Data Migration

It is all about data

What is the use of any software application if not to manage, process, analyze, transfer, and/or archive data? Data gives you visibility, understanding, information, and educated decisions. At White Mountain Technologies, we make sure that our services and products manage and process data as should be.

Some background on data

Before getting into the main topic of this blog post, which is school data migration and how Skoolee does it, let us introduce briefly how Skoolee handles school academic data. Skoolee implements a relational database storage system. Such databases contain tables that store historical school academic data about certain entities. A table, in turn, contains fields that store the details of this entity. Moreover, a table would be connected, or related, to one or more tables according to certain relationship criteria. For example, one table would store the names of parents. In this table, a field stores the first name, another field the family name, and so on. Another table would contain the names of students, stored in related fields. A relation between the parent and student tables identifies which students are the children of which parents. Such tables and relationships in relational databases are important to keep the data ordered, well stored, and easily accessible.

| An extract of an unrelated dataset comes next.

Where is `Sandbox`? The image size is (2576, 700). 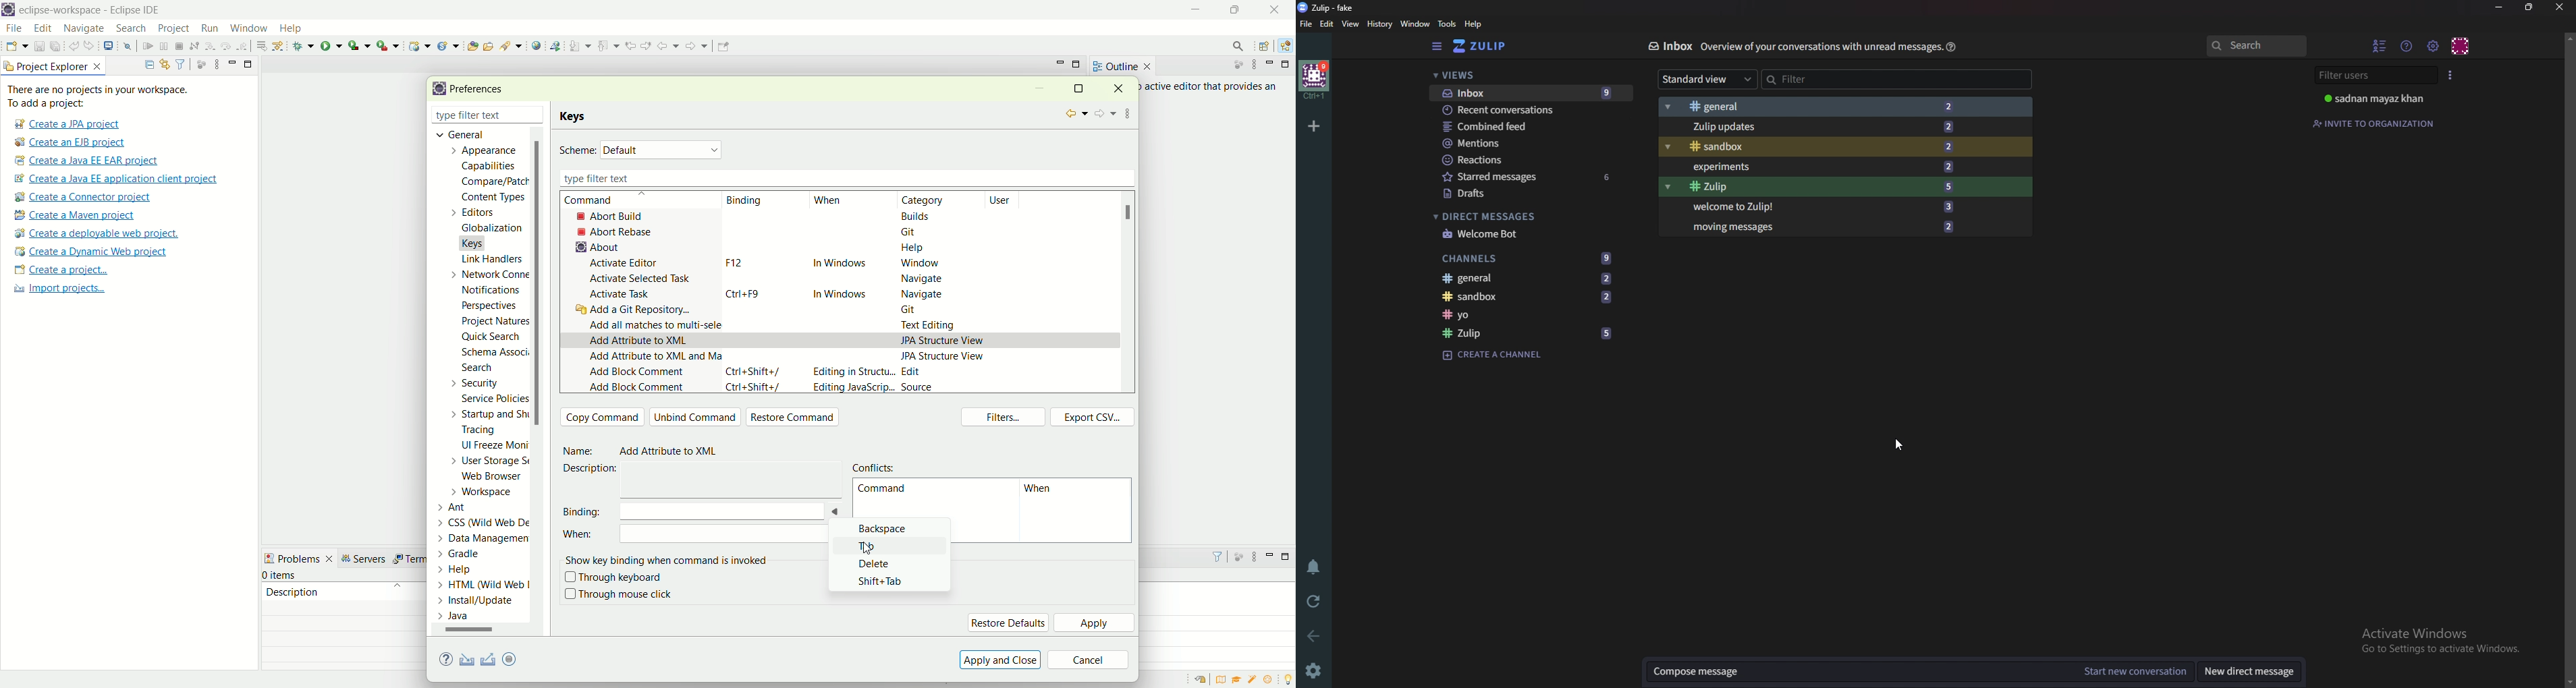
Sandbox is located at coordinates (1530, 297).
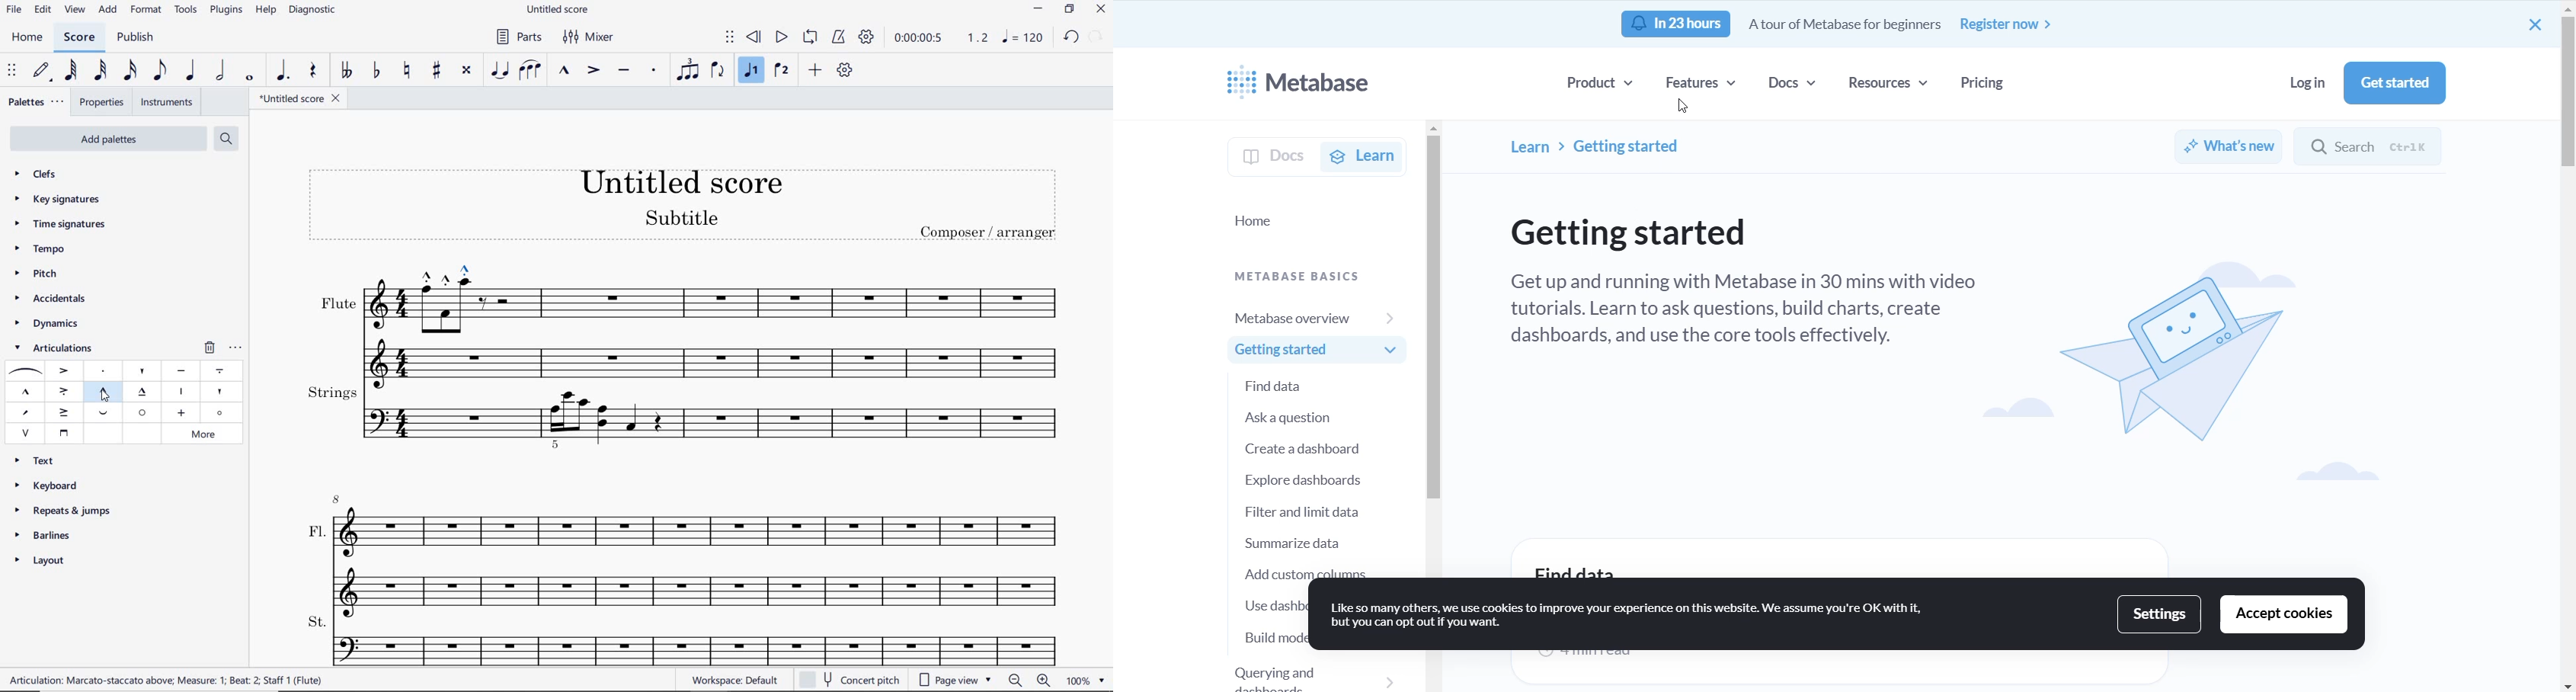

Now, let’s get to the topic of this post. School data migration, basically, is the process of moving the school's academic data from one system, storage medium, or format to another, and making it ready for further use. The need for this work comes naturally just after the school decides to purchase and implement Skoolee. Do not confuse data migration with backing up the data or making another copy of it, and stashing this copy safely away. The migrated data is dynamic in the sense that it will be used by the target system that received it, and this is the main purpose of data migration. In Skoolee, school data migration is carried out when the school has historical data, that is, data of many past years preserved in certain formats, and wants to move it into Skoolee. The source’s formats could be, among other things, spreadsheets, simple text files, or databases of applications other than Skoolee.

Handling the migration

School data migration goes through several steps in the context of the ETL process (Extract-Transform-Load):

First, you need to extract the source data from its source storage location. Here, we ask the schools to provide us with their historical academic data that they want to migrate into Skoolee. Such data is typically about the school’s curriculum, classes, courses, teachers, students, parents, grades, tuition fees, and payments of past years. We will receive this data in whichever format it comes, hoping that the school has it stored electronically. Otherwise, you can only imagine the effort required to process years and years of data stored on paper. Then we proceed with the school to make sure the data is clean, and to resolve any inconsistencies, conflicts, or duplicates that it might hold. For example, in the extracted data, you could have two entries for the name of the same student, one of them is miss-spelled. So you need to remove the incorrect name entry and merge whatever true data it has connected to it with that of the correct entry.

In the second step, we make sure that the source data will fit properly in the destination space. To get there, the structure and type of the source data needs to match that of the destination data. Technically speaking, if we are migrating school data from one database to another, we need to make sure that the database schemas and data types are compatible. Basically, this is about preparing the necessary tables, fields, and relationships. Here, you might need to resolve some points. For example, one school uses four names for its student; the first, father, grandfather, and family names. Skoolee uses only three. We went on and added a fourth field in the student table to store the grandfather’s name, and so the migration of this data became complete and successful. You might face other issues, such as what if a source field is numeric yet Skoolee stores it as alphanumeric? On a broader sense, in this phase we transform the data.

As a third step, and once the formats and structures of the source and target data are set and compatible, it is time now to go on and migrate the school data, copying it from the source space and loading it into the destination space. This is code-work in its entirety, where a software engine proceeds to read data from here and to write it there. Along the way, the engine will be recording statistics and tagging the data records, taking note of any data inconsistencies. Date migration can be launched automatically in cases were such migration is required periodically and quite often. Skoolee has such a migration engine.

The fourth and final step is to validate and verify the migrated academic data, which now resides in the destination database. We validate that this data is clean, correct, and meaningful, and we verify that it is a true copy the original data. The importance of this step is evident; we simply do not want to end up working with unreliable data. Of course, you do not expect to go through this phase manually. Skoolee’s software procedures run and compare the source data with that of the destination version. At the end of the run, a report will show some statistics as well as the validated and mismatched data records.

And there is more to data

School data migration is a delicate and challenging work that requires good planning. Proper communication between WMT and the school is essential for the success of the work. If planned well, it will proceed smoothly and finish in the minimal possible time. Otherwise, you would be facing regressions and repercussions for quite a while after migration. Keep in mind that school data migration is a complete process, with its rules, code engine, and quality control. And make sure not to confuse it with a process called Data Integration or another one called Data Conversion. These will be for other posts.

All things said, one cannot stress enough the importance of data back. Do this regularly, and put the backup copy in a safe and separate place.